PROBLEM TO SOLVE: No pictures belong in the copy. Reproduce exactly the lines beginning at the line containing "The width and" and continuing to the end of the entries below.

SUPPLIED DATA:
────────────────────────────────────────

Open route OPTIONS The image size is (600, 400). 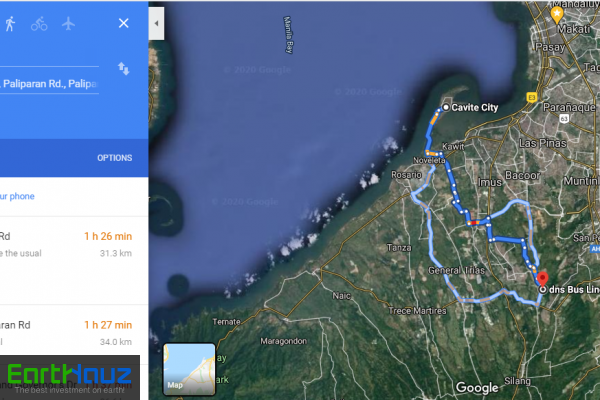[114, 158]
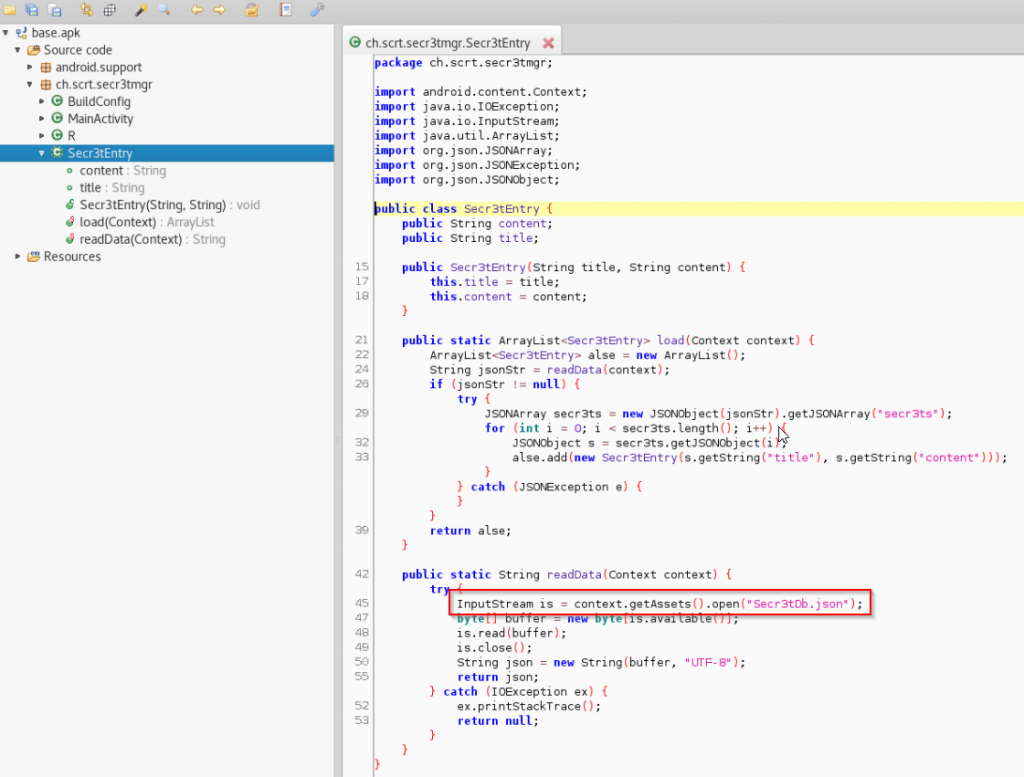
Task: Collapse the Secr3tEntry class node
Action: pyautogui.click(x=40, y=152)
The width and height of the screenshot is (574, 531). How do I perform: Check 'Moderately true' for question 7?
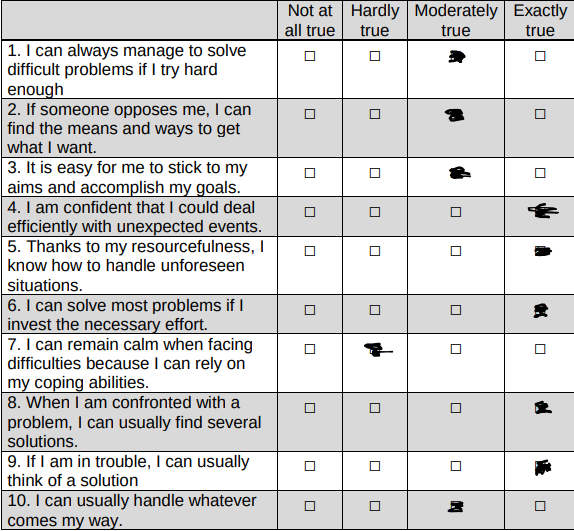pos(456,349)
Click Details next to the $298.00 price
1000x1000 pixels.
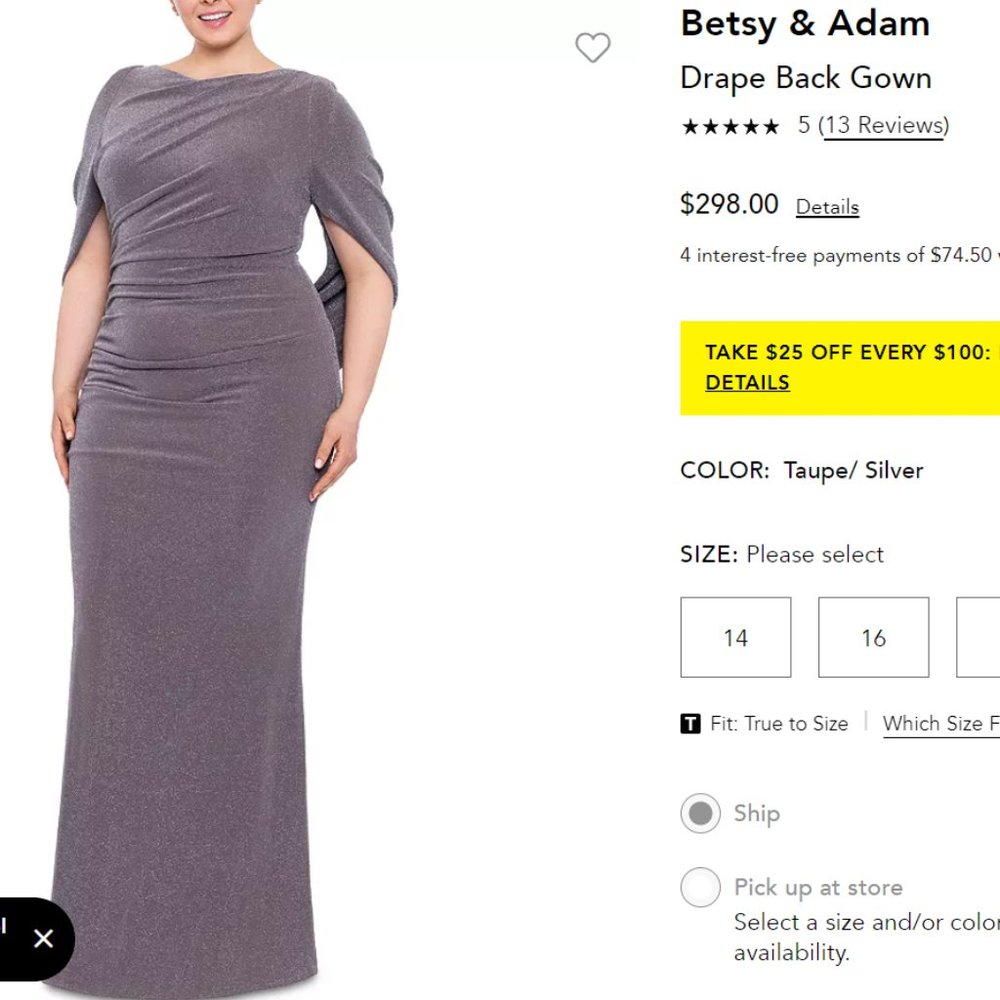coord(827,207)
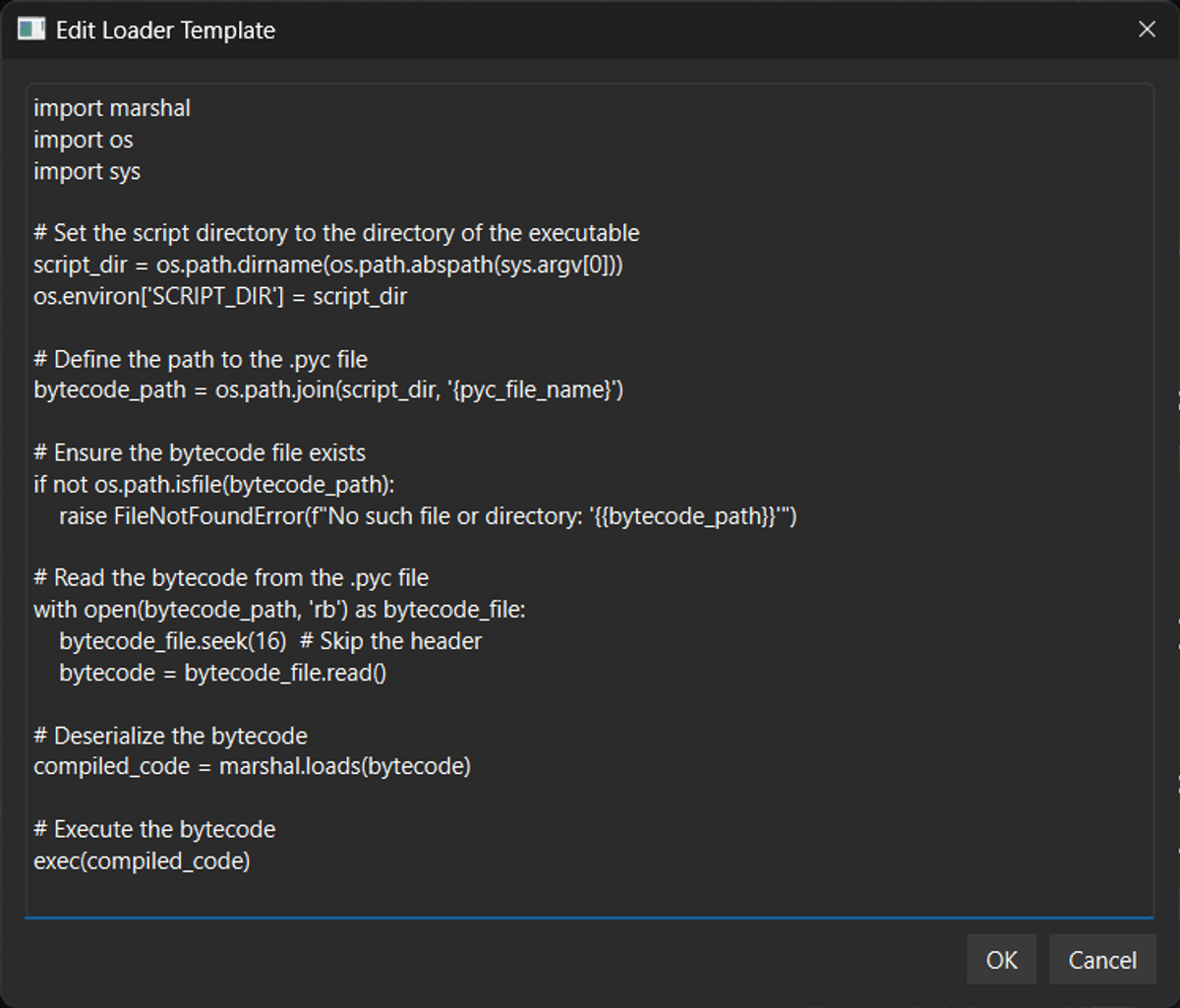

────────────────────────────────────────

TASK SOLUTION:
The width and height of the screenshot is (574, 531). How do I perform: Check 'Moderately true' for question 7?
pos(456,349)
Click Details next to the $298.00 price
1000x1000 pixels.
coord(827,207)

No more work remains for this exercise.